大男を空手で倒す五右エ門。(それにしても五右エ門、女にマッサージしてもらったりして!しかもふんどし姿で!!)
プールサイドでの不二子のナイスバディ(笑)。
すばやくサメのプールから不二子を救ったルパンのすばやさ、そしてその後のズッコケぶり。
クライマックスシーンでも、それぞれの特技を生かして戦っている。
勿論、どんな爆発でも生き残る銭形警部の不死身ぶり(笑)と執念深さを最後のシーンで紹介するのも忘れていない。
ルパンが言うように、「かくて宿命の追いつ追われつが始まるのだ!」
こうして新ルは始まった。


懲りない悪役

ルパンたちを呼び寄せ、そして抹殺しようといくつもの罠を張っていたのは、ご承知のとおりミスターXである。
旧ル第1回でもルパンの命を狙うために、50億ドルものお金をかけ、ヒダスピードウェイなどというレーシングコースを作り、あっさりと敗れ去った大ばか者である。
世界最大の犯罪シンジケート「レッド・スコーピオン」のコミッショナーだというが、どうしてこんなアホがボスにまで成り上がれたのかが不思議である。

今回は、ルパンたちを殺すために豪華客船サーロイン号を作ったという。
プール・劇場・サッカー場・競馬場はては交番まである。
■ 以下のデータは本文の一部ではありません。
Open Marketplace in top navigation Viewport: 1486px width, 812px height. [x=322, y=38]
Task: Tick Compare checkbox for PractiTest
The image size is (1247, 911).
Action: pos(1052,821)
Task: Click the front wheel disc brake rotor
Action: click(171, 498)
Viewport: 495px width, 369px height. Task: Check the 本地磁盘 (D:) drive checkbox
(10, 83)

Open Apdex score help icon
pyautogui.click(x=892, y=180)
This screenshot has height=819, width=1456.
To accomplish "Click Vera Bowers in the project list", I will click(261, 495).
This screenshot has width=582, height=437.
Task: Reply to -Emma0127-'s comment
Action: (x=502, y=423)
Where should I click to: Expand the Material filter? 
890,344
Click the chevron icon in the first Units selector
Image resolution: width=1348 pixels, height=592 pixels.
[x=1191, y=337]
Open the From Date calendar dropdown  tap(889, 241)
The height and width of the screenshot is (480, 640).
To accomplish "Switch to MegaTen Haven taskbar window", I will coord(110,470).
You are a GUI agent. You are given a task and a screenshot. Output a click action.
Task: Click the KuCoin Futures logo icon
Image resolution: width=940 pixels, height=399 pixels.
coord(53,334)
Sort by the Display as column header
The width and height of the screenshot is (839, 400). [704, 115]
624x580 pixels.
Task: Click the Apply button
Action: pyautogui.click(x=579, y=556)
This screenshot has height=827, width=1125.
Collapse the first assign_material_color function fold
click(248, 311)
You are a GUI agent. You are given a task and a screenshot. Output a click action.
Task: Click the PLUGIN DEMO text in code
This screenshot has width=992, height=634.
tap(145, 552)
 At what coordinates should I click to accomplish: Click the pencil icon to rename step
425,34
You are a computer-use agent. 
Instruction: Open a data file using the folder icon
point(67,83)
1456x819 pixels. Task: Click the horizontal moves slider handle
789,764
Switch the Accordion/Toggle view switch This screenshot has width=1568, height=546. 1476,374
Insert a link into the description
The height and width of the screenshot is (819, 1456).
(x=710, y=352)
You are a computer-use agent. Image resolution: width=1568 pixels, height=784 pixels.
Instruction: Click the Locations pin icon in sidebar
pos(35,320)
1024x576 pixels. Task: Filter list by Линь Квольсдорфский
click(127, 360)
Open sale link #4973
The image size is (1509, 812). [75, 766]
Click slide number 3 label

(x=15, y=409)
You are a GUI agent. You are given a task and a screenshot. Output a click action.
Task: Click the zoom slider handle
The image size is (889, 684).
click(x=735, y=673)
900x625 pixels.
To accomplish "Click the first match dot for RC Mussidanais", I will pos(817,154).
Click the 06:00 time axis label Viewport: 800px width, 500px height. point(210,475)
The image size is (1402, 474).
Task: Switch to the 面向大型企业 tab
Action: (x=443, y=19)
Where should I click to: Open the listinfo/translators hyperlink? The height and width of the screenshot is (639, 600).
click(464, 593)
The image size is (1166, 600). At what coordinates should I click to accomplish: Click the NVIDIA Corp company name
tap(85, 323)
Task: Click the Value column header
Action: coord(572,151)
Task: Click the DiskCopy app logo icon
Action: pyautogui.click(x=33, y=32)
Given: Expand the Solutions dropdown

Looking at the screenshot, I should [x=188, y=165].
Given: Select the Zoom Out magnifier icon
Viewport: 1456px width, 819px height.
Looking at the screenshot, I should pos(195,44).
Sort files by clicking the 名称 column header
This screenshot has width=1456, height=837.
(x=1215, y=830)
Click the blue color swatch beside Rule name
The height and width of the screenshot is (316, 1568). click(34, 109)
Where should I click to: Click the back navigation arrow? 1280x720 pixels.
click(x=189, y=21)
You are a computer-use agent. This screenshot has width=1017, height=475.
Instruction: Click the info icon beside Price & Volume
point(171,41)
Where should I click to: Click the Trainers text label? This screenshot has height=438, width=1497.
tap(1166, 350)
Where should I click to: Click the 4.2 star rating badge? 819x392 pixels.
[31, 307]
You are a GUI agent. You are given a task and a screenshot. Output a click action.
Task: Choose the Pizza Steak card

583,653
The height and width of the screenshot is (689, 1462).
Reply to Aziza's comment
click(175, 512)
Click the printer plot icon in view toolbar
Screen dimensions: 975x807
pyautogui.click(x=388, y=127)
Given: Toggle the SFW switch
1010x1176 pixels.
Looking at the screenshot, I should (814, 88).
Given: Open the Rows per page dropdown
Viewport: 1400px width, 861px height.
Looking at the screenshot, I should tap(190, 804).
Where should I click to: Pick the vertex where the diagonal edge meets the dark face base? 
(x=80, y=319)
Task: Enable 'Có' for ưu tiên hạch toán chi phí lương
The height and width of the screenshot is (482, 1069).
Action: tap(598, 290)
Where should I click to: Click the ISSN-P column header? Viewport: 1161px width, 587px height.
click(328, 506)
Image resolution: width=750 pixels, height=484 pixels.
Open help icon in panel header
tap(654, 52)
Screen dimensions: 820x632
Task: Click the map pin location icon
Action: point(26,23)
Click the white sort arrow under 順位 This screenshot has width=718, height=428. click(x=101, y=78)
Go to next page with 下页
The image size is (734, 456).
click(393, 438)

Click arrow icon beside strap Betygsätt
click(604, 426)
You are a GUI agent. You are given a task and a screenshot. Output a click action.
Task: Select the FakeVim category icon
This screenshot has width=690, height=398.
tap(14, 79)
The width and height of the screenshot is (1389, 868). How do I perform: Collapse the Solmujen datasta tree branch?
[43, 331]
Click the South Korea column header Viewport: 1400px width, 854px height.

まるでひとつの街のような巨大な客船である。
総工費1兆2千億円というのだから驚きだ。
ルパンも言っているが、たかが人間一人消すのにあまりにもご苦労なことである。
そして、旧ル第1話でルパンに感電させられ黒焦げになった体を、サイボーグと化し(自称「超人間」(爆笑))甦っての再登場なのだ。
「超人間」と化すにもかなりのお金がかかっているはずだし、ルパンを殺すために一体総額いくらかけているのだろう。
これだけの大掛かりな罠を作るわりに、やることといったら杜撰極まりない。
最後のシーンだって、余裕ぶちかまして武器だの車だのを与えるから結局大失敗するのである。
最初っから、ルパンたちが船に揃った時点で奥歯の自爆装置を起爆させればいいのに。
ヘタに苦しめてやろうなどという、愚かでサディスティックな欲をかくからこうなるのだ。ルパンたちならあんな罠、どうってことないと気づかないのだろうか。
ルパンたちの実力をいつまでたっても認識できない故である。

こういった誇大妄想的悪役というのは、自分や敵の能力を冷静に分析する能力に決定的に欠けている。
そして概してサディスティックな性格をしており、それが墓穴を掘るのである。
何よりもやることが首尾一貫していない。
そもそもどうして銭形警部を呼んだりしたのだろう。ルパンを逮捕させる気などさらさらなく、ひたすら抹殺だけを望んでいたのではなかったのだろうか。
ルパンの牽制に役立つとでも踏んだのか?
それとも銭形警部にも恨みを持っていたのだろうか?
こういう悪役は、自分では深謀遠慮だと信じ込んでさまざまに愚にもつかない準備をしてしまうのである。(ミスターX、決して嫌いなキャラじゃないんだけど、考えれば考えるほどバカなので、つい辛口に!)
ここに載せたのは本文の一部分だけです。